Sunday November 27 2011
cows

The move will enable the country to market its exports of animal, agriculture and horticulture products. Picture: File

President Paul Kagame is seeking to charm the political leadership of the Republic of Congo in a bid to boost ties with the resource-rich country and open the door to investment and new markets for Kigali’s exports.

At the invitation of Kagame, Republic of Congo President Denis Sassou N’Guesso paid a three-day visit to Kigali last week, with a comprehensive co-operation agreement being signed between the two countries.
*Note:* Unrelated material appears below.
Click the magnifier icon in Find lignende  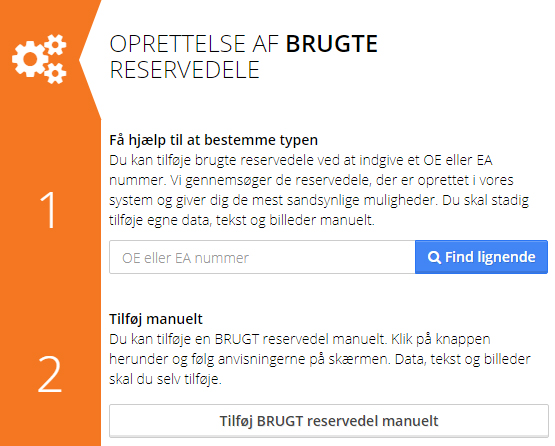click(434, 257)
The agreement, signed by the foreign ministers of both countries, largely hinges on bolstering economic ties through increasing trade and commerce, and increasing political co-operation.  
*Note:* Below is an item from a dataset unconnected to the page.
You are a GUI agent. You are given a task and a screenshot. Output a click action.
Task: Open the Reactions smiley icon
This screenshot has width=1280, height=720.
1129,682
“There is no limit to what we can do together as countries,” President Kagame said during a joint press briefing by the two presidents.

President Sassou N’ Guesso’s visit follows Kagame’s visit to his country last year in December, during which it was announced that Rwanda’s national airline RwandAir would soon begin direct flights to Brazzaville, the country’s capital. 

The two heads of state also made a commitment to strengthen co-operation in environment and natural resources, tourism, judiciary, air transport and public service reforms. “This visit has made it possible to deepen and strengthen our co-operation.” President Sassou N’Guesso said. 

The country is particularly keen on accessing the Congolese market for its exports of animal, agriculture and horticulture products, as it seeks to cut back its rising trade deficit. It’s trade deficit increased in the first half of this year to $587 million compared with $543.7 million in June last year.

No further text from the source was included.